··· Working data

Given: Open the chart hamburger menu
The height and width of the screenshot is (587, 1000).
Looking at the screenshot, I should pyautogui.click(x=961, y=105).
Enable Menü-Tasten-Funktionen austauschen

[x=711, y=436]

······

Copy the lines above, please. Keep them exact.

Given: Open the chart hamburger menu
The height and width of the screenshot is (587, 1000).
Looking at the screenshot, I should pyautogui.click(x=961, y=105).
Enable Menü-Tasten-Funktionen austauschen

[x=711, y=436]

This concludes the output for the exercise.